**WORK TASK:** Among the lines below, count those with "computer". Give the total alone.

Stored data
===
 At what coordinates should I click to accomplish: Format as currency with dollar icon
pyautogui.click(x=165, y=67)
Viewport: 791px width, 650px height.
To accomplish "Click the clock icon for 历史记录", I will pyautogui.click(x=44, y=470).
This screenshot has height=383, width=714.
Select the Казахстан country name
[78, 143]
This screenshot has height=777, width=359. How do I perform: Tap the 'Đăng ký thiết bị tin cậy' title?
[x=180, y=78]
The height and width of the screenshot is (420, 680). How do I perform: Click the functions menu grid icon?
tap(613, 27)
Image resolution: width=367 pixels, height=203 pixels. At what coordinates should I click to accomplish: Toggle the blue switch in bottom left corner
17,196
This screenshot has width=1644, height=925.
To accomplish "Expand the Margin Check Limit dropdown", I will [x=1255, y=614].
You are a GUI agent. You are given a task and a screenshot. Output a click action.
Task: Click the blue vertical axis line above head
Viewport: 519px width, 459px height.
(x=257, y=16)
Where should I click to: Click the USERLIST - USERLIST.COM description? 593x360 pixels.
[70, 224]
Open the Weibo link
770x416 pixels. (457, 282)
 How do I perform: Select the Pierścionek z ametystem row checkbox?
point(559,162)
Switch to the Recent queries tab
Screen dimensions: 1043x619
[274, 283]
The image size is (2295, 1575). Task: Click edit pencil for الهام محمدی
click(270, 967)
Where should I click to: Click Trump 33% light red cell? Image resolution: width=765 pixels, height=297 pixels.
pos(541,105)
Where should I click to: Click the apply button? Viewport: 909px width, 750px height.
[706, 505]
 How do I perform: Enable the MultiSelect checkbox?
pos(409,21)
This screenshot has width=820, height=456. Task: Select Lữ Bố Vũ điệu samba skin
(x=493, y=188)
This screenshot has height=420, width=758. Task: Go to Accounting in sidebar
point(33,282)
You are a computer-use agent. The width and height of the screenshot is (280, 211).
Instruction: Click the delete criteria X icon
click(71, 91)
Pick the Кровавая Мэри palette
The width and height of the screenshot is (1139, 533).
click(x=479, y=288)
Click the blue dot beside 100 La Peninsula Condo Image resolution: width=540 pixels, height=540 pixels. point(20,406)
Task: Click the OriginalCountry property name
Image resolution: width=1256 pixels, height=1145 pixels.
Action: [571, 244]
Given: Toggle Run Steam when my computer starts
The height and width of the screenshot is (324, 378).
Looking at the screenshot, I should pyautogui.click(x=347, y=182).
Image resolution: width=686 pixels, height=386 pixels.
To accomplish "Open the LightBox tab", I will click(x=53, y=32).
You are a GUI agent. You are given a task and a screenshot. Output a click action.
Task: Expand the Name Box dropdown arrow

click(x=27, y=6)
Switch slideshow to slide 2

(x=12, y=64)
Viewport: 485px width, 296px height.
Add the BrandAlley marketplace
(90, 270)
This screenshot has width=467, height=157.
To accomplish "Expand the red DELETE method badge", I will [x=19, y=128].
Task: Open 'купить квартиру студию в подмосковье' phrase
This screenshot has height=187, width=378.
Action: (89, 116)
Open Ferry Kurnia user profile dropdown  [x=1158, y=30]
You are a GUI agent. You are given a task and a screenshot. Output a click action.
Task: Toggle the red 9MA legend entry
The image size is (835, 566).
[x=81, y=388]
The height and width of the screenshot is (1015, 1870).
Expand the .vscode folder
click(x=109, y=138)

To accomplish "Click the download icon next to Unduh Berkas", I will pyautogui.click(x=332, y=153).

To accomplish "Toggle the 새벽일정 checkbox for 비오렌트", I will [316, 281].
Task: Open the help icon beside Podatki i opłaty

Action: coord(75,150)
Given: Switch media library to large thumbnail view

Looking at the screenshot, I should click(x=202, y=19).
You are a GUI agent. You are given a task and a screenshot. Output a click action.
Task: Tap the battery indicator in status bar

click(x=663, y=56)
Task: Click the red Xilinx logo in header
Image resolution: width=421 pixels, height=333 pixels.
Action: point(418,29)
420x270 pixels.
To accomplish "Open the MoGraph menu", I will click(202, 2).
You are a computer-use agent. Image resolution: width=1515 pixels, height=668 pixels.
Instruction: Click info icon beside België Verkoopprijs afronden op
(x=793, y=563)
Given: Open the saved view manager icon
===
**ANSWER:** 3